Quinze anos depois de os astrónomos ocidentais terem descoberto pela primeira vez “fulerenos” no espaço (moléculas em forma de bola de futebol que se assemelham a uma esfera oca), estão de volta com imagens impressionantes e dados ricos gerados usando o Telescópio Espacial James.

Cami Quinze anos depois de os astrônomos ocidentais terem descoberto pela primeira vez "fulerenos" no espaço (moléculas em forma de bola de futebol que se assemelham a uma esfera oca), eles estão de volta com imagens impressionantes e dados ricos gerados usando o Telescópio.

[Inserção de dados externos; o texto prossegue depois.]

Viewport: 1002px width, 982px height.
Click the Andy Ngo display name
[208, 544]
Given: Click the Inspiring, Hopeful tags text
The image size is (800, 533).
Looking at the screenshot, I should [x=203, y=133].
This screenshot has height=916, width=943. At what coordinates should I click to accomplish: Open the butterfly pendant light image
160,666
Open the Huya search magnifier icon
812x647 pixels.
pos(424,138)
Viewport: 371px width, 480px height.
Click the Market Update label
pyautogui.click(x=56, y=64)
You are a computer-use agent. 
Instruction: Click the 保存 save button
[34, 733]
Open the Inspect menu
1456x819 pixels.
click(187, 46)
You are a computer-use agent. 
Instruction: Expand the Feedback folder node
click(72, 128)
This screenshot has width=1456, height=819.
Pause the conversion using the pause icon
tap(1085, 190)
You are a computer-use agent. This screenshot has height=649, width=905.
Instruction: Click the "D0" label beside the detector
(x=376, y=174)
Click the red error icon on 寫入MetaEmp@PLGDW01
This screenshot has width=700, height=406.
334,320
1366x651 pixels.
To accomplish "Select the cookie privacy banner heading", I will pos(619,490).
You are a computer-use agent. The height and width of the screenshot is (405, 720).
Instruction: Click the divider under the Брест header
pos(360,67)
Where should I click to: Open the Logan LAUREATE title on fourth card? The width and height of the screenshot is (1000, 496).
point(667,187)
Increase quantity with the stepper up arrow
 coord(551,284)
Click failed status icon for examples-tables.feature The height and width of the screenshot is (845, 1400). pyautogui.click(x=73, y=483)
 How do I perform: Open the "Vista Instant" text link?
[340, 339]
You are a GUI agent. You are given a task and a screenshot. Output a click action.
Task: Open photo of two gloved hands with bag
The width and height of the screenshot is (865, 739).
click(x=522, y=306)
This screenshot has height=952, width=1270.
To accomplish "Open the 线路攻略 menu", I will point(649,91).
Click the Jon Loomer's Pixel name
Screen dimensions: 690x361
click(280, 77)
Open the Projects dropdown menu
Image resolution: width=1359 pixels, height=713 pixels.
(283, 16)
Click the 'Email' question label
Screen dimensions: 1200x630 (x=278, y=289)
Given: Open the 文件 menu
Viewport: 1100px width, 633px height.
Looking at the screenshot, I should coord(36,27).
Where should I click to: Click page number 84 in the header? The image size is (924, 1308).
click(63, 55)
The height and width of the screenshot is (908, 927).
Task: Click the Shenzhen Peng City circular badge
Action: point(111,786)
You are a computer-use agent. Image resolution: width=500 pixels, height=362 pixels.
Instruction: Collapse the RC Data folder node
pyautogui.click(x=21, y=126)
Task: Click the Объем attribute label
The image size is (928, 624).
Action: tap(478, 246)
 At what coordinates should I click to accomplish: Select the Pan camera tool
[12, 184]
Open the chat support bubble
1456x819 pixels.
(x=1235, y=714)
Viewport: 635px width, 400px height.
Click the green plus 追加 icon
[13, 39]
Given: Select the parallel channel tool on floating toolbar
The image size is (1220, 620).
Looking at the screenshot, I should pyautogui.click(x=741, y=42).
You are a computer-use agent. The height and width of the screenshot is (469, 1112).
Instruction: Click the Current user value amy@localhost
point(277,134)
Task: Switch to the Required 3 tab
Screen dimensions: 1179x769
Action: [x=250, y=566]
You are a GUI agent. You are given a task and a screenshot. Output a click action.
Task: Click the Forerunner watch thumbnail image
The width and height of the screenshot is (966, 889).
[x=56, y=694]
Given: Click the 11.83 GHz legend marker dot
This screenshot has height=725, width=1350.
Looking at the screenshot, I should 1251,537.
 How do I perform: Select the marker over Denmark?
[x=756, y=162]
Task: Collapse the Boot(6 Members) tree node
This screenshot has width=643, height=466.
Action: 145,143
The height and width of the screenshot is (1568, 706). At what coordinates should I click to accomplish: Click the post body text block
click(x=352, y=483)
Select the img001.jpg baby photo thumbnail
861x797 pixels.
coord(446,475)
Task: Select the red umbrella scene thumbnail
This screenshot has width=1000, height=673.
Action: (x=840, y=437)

A equipe liderada por Jan Cami, professor de física e astronomia, detectou pela primeira vez fulerenos usando o Telescópio Espacial Spitzer da NASA em 2010.

Estas moléculas, que contêm 60 átomos de carbono perfeitamente organizados, foram sintetizadas pela primeira vez em 1985 na Universidade de Sussex por Sir Harry Kroto e seus colegas, um avanço que valeu o Prémio Nobel da Química em 1996. Embora Kroto tenha previsto imediatamente que os fulerenos seriam generalizados e abundantes em todo o cosmos, Cami, os seus colaboradores e mais 25 anos para provar que estavam certos com um estudo, publicado na revista Science em 2010.

E agora a equipa ocidental voltou a sua atenção para o Tc 1, desta vez munida de mais dados do Instrumento de Infravermelho Médio (MIRI) do JWST, para capturar a primeira visão detalhada da nebulosa planetária e o resultado é espectacular. O Tc 1 já era extraordinário, pois foi o objeto que nos disse que os fulerenos existiam no espaço, mas esta nova imagem mostra-nos que tínhamos apenas arranhado a superfície," disse Cami, investigador principal do novo programa JWST General Observer (GO).

As novas observações do JWST incluem não apenas imagens, mas também dados espectroscópicos ricos, impressões digitais químicas detalhadas do gás e das moléculas espalhadas pela nebulosa, e vários artigos científicos estão atualmente em preparação.